**** DATA SUPPLIED ****

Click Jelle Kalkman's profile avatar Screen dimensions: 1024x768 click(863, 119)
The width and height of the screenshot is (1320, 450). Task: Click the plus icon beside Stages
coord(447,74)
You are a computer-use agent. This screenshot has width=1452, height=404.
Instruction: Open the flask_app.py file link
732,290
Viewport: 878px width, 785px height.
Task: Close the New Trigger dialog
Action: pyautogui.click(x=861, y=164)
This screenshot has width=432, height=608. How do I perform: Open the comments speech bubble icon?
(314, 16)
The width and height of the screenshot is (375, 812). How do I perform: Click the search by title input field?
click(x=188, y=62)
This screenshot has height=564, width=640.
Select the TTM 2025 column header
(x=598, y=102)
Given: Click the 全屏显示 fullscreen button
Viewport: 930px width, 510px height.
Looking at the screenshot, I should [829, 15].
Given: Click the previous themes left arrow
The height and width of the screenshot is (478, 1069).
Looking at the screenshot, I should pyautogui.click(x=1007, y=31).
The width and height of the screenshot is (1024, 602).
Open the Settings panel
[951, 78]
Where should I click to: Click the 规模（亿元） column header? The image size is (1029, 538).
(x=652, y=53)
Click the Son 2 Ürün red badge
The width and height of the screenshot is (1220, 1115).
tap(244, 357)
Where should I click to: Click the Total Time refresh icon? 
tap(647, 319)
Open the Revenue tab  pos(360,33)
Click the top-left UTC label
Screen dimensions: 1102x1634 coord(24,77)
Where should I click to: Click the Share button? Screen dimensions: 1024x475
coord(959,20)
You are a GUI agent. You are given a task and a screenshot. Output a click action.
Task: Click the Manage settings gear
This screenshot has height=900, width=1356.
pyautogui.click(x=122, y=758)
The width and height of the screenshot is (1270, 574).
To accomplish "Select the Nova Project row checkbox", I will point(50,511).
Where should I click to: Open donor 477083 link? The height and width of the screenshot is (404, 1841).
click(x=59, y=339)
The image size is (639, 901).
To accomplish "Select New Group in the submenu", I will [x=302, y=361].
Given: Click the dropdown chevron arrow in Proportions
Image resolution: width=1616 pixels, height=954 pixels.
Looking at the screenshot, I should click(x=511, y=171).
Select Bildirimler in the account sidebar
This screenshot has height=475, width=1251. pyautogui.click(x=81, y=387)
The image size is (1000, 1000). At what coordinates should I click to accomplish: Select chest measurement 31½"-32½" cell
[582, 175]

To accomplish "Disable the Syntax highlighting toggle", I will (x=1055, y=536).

****

> [DESCRIPTION OF THE TASK]: Write out each entry once more, exactly as it was given.

> [OUTPUT OF THE TASK]:
Click Jelle Kalkman's profile avatar Screen dimensions: 1024x768 click(863, 119)
The width and height of the screenshot is (1320, 450). Task: Click the plus icon beside Stages
coord(447,74)
You are a computer-use agent. This screenshot has width=1452, height=404.
Instruction: Open the flask_app.py file link
732,290
Viewport: 878px width, 785px height.
Task: Close the New Trigger dialog
Action: pyautogui.click(x=861, y=164)
This screenshot has width=432, height=608. How do I perform: Open the comments speech bubble icon?
(314, 16)
The width and height of the screenshot is (375, 812). How do I perform: Click the search by title input field?
click(x=188, y=62)
This screenshot has height=564, width=640.
Select the TTM 2025 column header
(x=598, y=102)
Given: Click the 全屏显示 fullscreen button
Viewport: 930px width, 510px height.
Looking at the screenshot, I should [829, 15].
Given: Click the previous themes left arrow
The height and width of the screenshot is (478, 1069).
Looking at the screenshot, I should pyautogui.click(x=1007, y=31).
The width and height of the screenshot is (1024, 602).
Open the Settings panel
[951, 78]
Where should I click to: Click the 规模（亿元） column header? The image size is (1029, 538).
(x=652, y=53)
Click the Son 2 Ürün red badge
The width and height of the screenshot is (1220, 1115).
tap(244, 357)
Where should I click to: Click the Total Time refresh icon? 
tap(647, 319)
Open the Revenue tab  pos(360,33)
Click the top-left UTC label
Screen dimensions: 1102x1634 coord(24,77)
Where should I click to: Click the Share button? Screen dimensions: 1024x475
coord(959,20)
You are a GUI agent. You are given a task and a screenshot. Output a click action.
Task: Click the Manage settings gear
This screenshot has height=900, width=1356.
pyautogui.click(x=122, y=758)
The width and height of the screenshot is (1270, 574).
To accomplish "Select the Nova Project row checkbox", I will point(50,511).
Where should I click to: Open donor 477083 link? The height and width of the screenshot is (404, 1841).
click(x=59, y=339)
The image size is (639, 901).
To accomplish "Select New Group in the submenu", I will [x=302, y=361].
Given: Click the dropdown chevron arrow in Proportions
Image resolution: width=1616 pixels, height=954 pixels.
Looking at the screenshot, I should click(x=511, y=171).
Select Bildirimler in the account sidebar
This screenshot has height=475, width=1251. pyautogui.click(x=81, y=387)
The image size is (1000, 1000). At what coordinates should I click to accomplish: Select chest measurement 31½"-32½" cell
[582, 175]

To accomplish "Disable the Syntax highlighting toggle", I will (x=1055, y=536).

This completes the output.